### Task objective
Starting at the beginning of the records and ending with the line that contains "The image size is (712, 982).", write those lines out again, substituting "menu-button" for "settings-button" and keeping everything else unchanged.

(Dataset excerpts)
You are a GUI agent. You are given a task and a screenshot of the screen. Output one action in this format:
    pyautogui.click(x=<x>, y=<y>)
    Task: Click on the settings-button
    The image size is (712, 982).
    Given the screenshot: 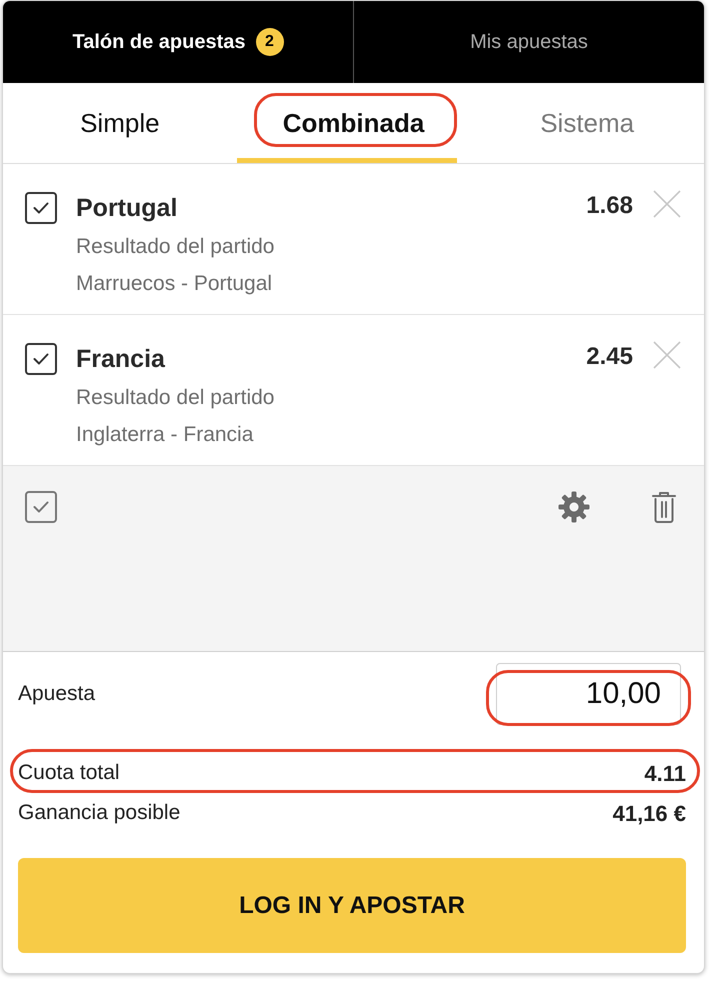 What is the action you would take?
    pyautogui.click(x=574, y=507)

### Reply
You are a GUI agent. You are given a task and a screenshot of the screen. Output one action in this format:
    pyautogui.click(x=<x>, y=<y>)
    Task: Click on the menu-button
    The image size is (712, 982).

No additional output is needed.